There were reports in the week of the retiring service chiefs in the Nigerian Armed Forces would each go home with several SUVs, about eight soldiers as aides, among others, which is raising hairs nationwide.
*’Proposal illegal, morally wrong under current harsh economic realities’
Reacting to the report, a senior lawyer, John Chibindu Okoli-Akrika (SAN), described the packages as not only illegal and morally wrong or reprehensible but also condemnable at a time the country is bogged down by a harsh economic predicament and huge debts.
He said the idea of civil servants, elected officers or political appointees going home with government properties or gifts borders on legality and morality.
Okoli-Akarika pointed out, “The legal aspect of it is that, on their terms or conditions of service, the right to take home such property instead of the person’s employment, and does the person’s terms of employment or service include the right to take such property?
“I am not aware of a by-law that says that when somebody occupies an office and when that person is leaving that office that the person is entitled to go home with government property.”

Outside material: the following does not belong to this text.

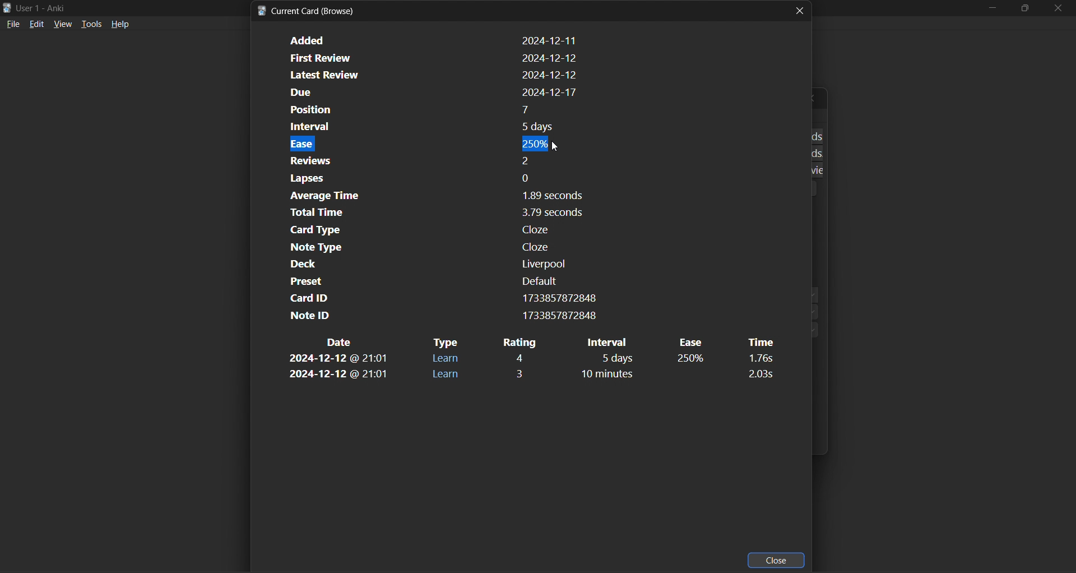 Image resolution: width=1076 pixels, height=573 pixels. Describe the element at coordinates (1024, 7) in the screenshot. I see `maximize/restore` at that location.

The legal practitioner added, “On the side of morality, it is immoral for one to know appropriate public property to himself because he held a public office. So, no matter the perspective from which one appreciates it, whether, from the point of view of legality or morality, that conduct is unjustifiable as it is immoral and untenable.
“From the economic viewpoint, there is no way the country can be borrowing and subjecting the common man to excruciating economic conditions and you turn around to allow those who occupied public offices to go home with public property because, at the end of the day, it would further deplete the socio-economic conditions of the people and the country at large.”

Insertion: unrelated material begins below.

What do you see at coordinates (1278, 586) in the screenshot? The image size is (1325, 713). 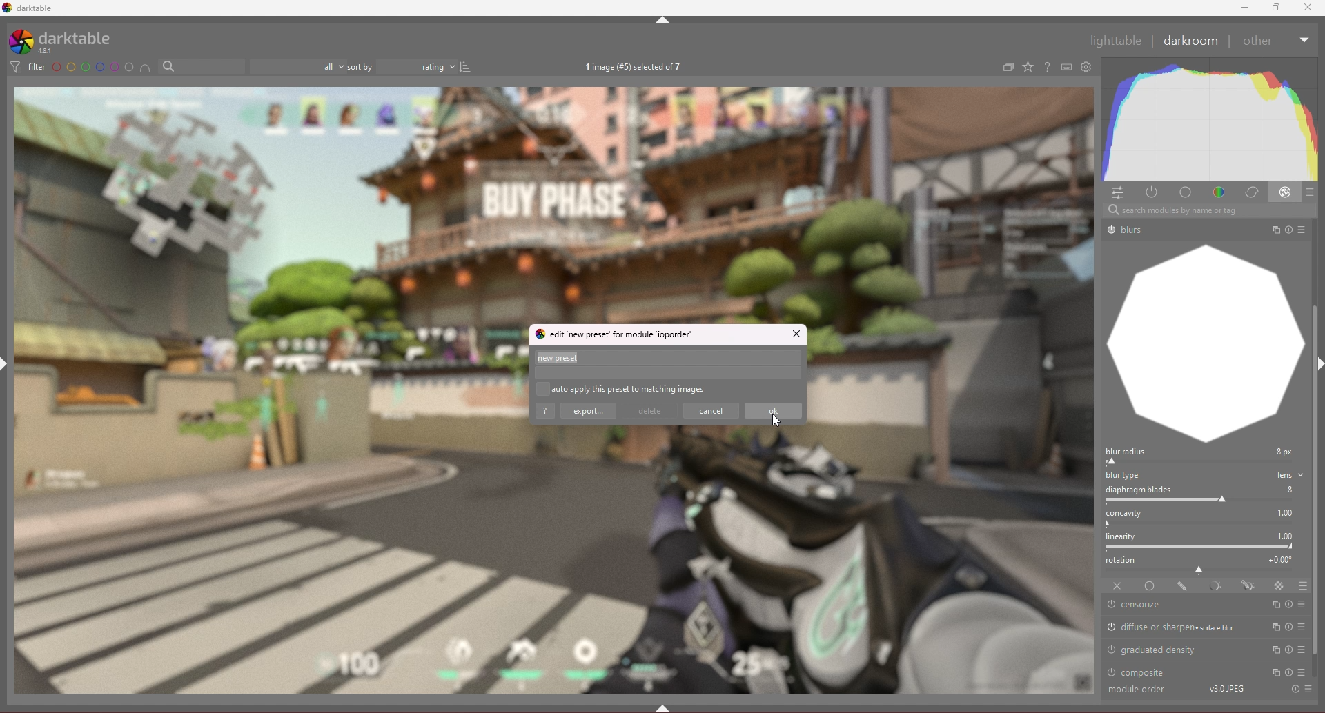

Another Senior Advocate of Nigeria (SAN), Ben Uzuegbu, said the action of rewarding or compensating the service chiefs with such bogus benefits smacked of insensitivity.
According to him, “Our leaders are so insensitive that they are calling on the masses whom they have raped all these eight years past. They are lying on the ground, and they are asking them (the masses) to make a sacrifice. On their own, they have continued to indulge in financial impunity and recklessness.”

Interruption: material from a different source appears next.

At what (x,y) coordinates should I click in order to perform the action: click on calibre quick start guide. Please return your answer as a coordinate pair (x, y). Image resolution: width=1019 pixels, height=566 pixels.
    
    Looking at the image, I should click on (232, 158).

He warned, “This is a country that is knee-deep in debt, and apart from getting loans, cannot pay the salaries of civil servants that are working day in, day out. I know you have up to 350 generals in the Nigerian Army, so if that kind of amount and facilities they want to give those officers are given out, it will create a gargantuan hole in the finances of Nigeria.”
The legal luminary further noted, “From all the directions you look at it, there’s no human being that has his senses that will support such things to be awarded to the ex-service chiefs.
“I have also looked at the law concerning this; they said there is one thing they have about these service chiefs, and that thing is not made known to the general public, how can you do a law that the general public is not aware of it when there’s a superseding law that says something about freedom of information?
Uzuegbu added, “The money that is being paid to these generals is like tax; it’s my money. It’s the common man in the streets that brought this money, and you want to take the money of the common man and you don’t want him to know the modality by which you are going about it?
“To me, there is no law that empowers them to do so. Considering the current situation of Nigeria, the financial paralysis Nigeria is suffering from, it is so insensitive, unjustifiable, and there is no way they can do that kind of thing and the masses will be looking at them.”